Sometimes church youth groups are easier for loud, outgoing teenagers. Awkward situations don’t intimidate them. When they walk into a room, all they see is the potential for a great time.
However, youth groups can be overwhelming—or terrifying—for quieter students. If youth workers happen to be extroverts themselves, it can be more difficult for them to notice and engage the quieter ones.
Quiet kids don’t come into your group and announce that they’re uncomfortable. While you’re off connecting with other extroverts, they are fading into the background. Without some pastoral assistance, it is likely these students will stop coming.
What can you do to help these students get connected? Think about these five things.
1. Train your student leaders.
You and your student leaders need to be aware of the quieter students, and your leaders likely will need to be re-reminded of this on a pretty regular basis.
One of the things I tell my student leaders in my first meeting with them is that their lives at youth group are no longer about them. It’s first and foremost about the others. When they see a student sitting alone, they should stop whatever they’re doing to engage with that student either by asking questions, introduce them to others nearby and staying and sitting with them for the duration of the evening.
2. Train your adult leaders.
Many times, these quieter students are more mature than others and will connect better with an adult than a fellow teenager.

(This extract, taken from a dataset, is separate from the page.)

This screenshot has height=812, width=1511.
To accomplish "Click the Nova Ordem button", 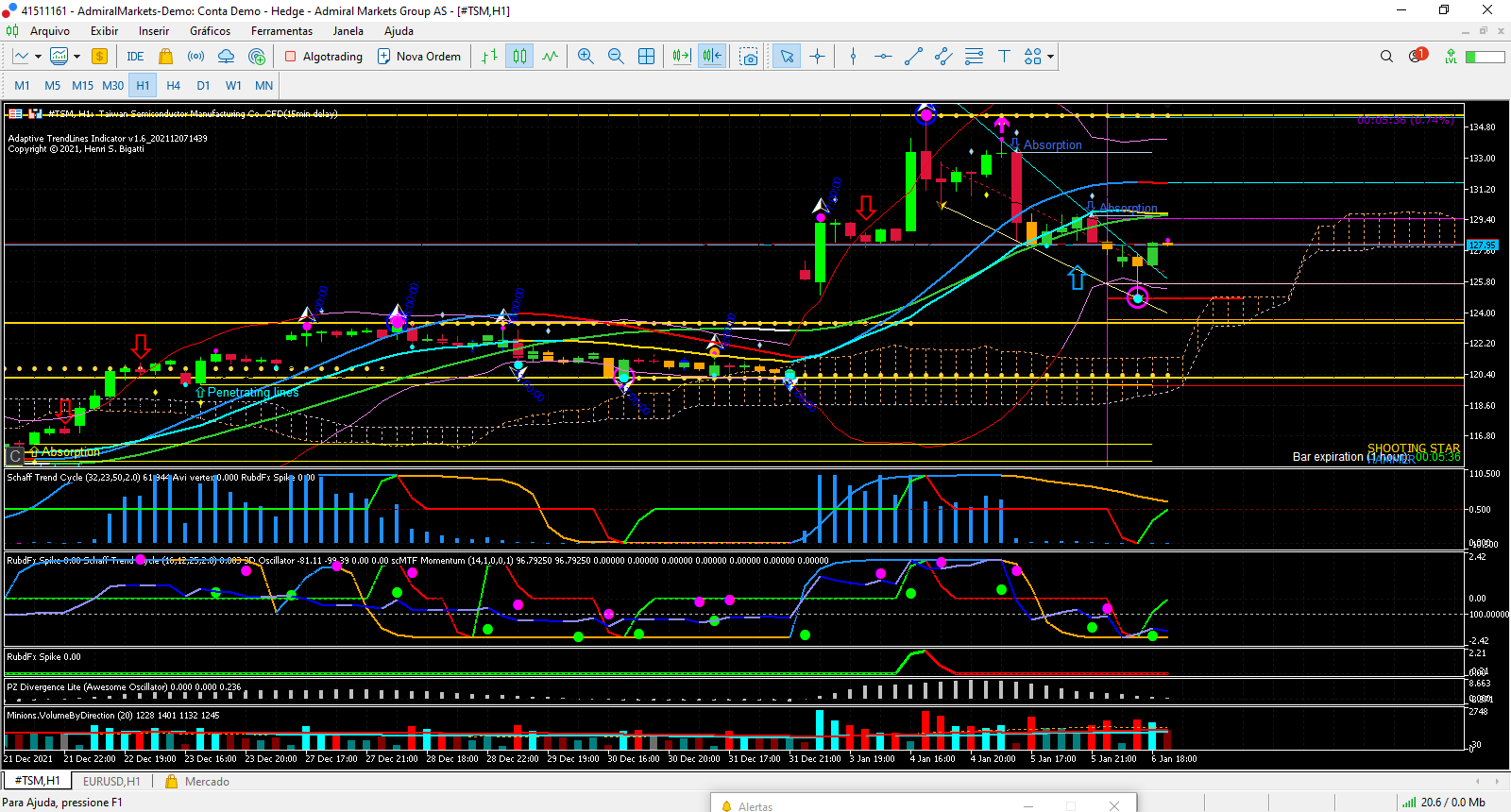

Your adult leaders need to be reminded that some students are hungry for a connection with an older adult. They are not just there to be chaperones; they’re there to be shepherds.
When Kevin was a freshman, most of his good youth group friends were still in eighth grade, so he didn’t have many easy connections there. Each Sunday night, I loved watching him make a beeline for one of our leaders, who happens to be the father of another youth group student. They would talk for five minutes or so, and I’m convinced this connection is what kept him coming.

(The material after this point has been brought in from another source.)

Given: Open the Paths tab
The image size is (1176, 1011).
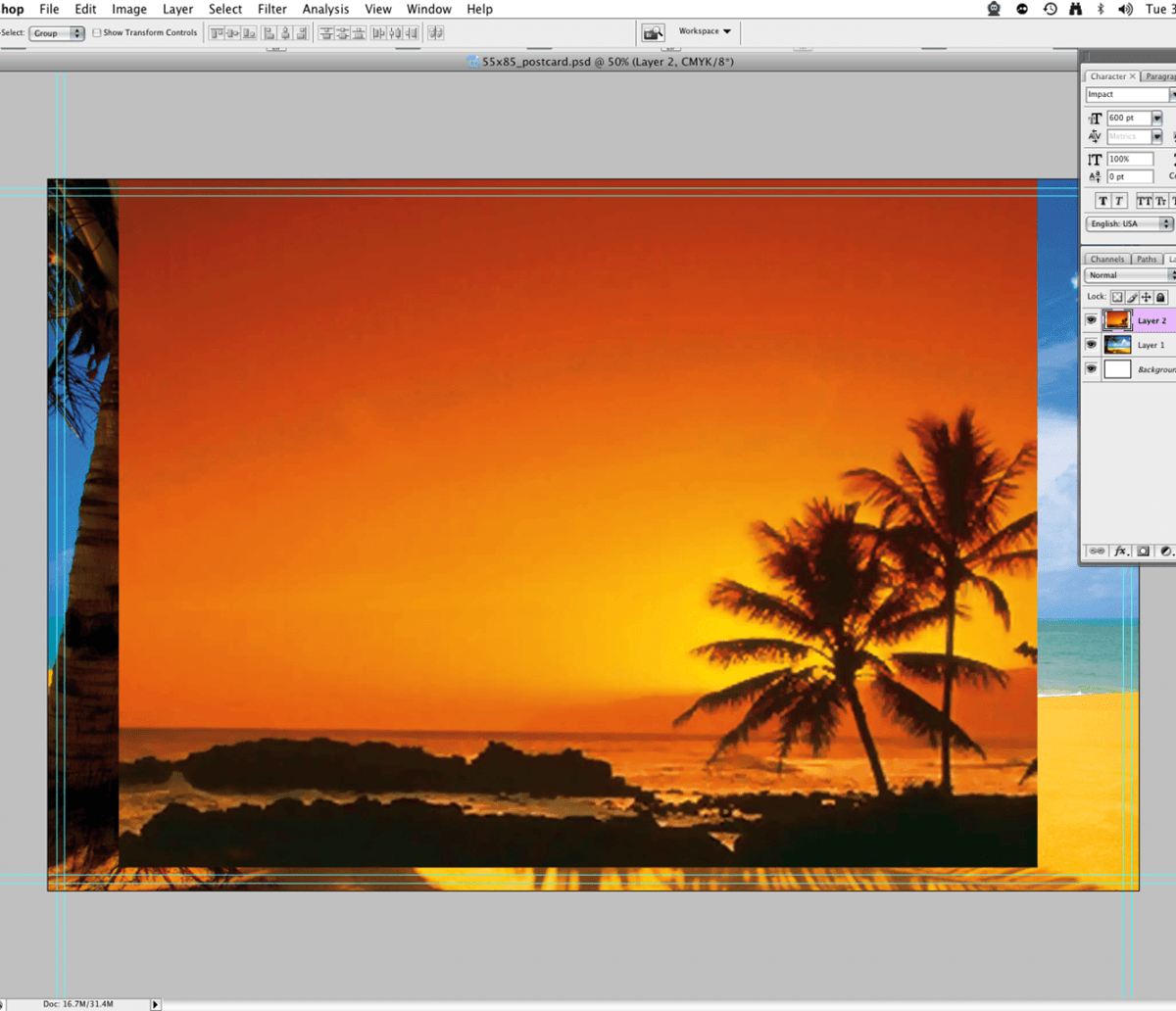Looking at the screenshot, I should 1147,260.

3. Create multiple entry points.
Alex had a hard time connecting with our evening youth group event and would be very honest with me about it.
“I would just rather sit at home playing video games on my couch than come to youth group,” he said. “Sorry.”
We see Alex a lot on Wednesday afternoons at our service event to play with kids at the homeless shelter. Do I wish he came to both? Absolutely. Still, I’m glad he’s found a connection somewhere.
4. Capitalize on your events.
I will never forget the moment I realized Maggie wasn’t actually a quiet kid. She had come to all the pre-mission trip meetings and barely said a word. “Huh, she’s pretty shy,” I figured and didn’t think much about it.
Getting out of the vans after a 12-hour van ride, Maggie was a different person. She was making jokes and acting as silly as I had ever seen a student act. “Who are you, and what have you done with Maggie?” I wondered.
She just needed some prolonged time in a safe setting to give her the freedom to be herself. The transformative power of getting students away on events such as this cannot be overstated.
5. Be pro-active about reaching out to them yourself.
Once you get past their initial shyness, you’ll find many of these students to be your deeper thinkers who probably need more help processing what’s going on in their heads. Still waters run deep, but it may take a little more patient persistence to get it out of them.
Also, my quieter students are less likely to apply for our student ministry team. So, if I am aware of a good candidate who is on the shy side, I try to reach out to him or her to encourage participation.
“We need you,” I’ll say, “to help us reach other students such as yourself.” What better way to reach a quiet student than with a quiet student leader?
We can be pretty sure the apostle Peter was an extrovert. He couldn’t keep his mouth shut on so many different occasions. We can’t be sure about the others, but my hunch is that some of them were probably on the quiet side. Jesus called them and used them to change the world. We can do the same.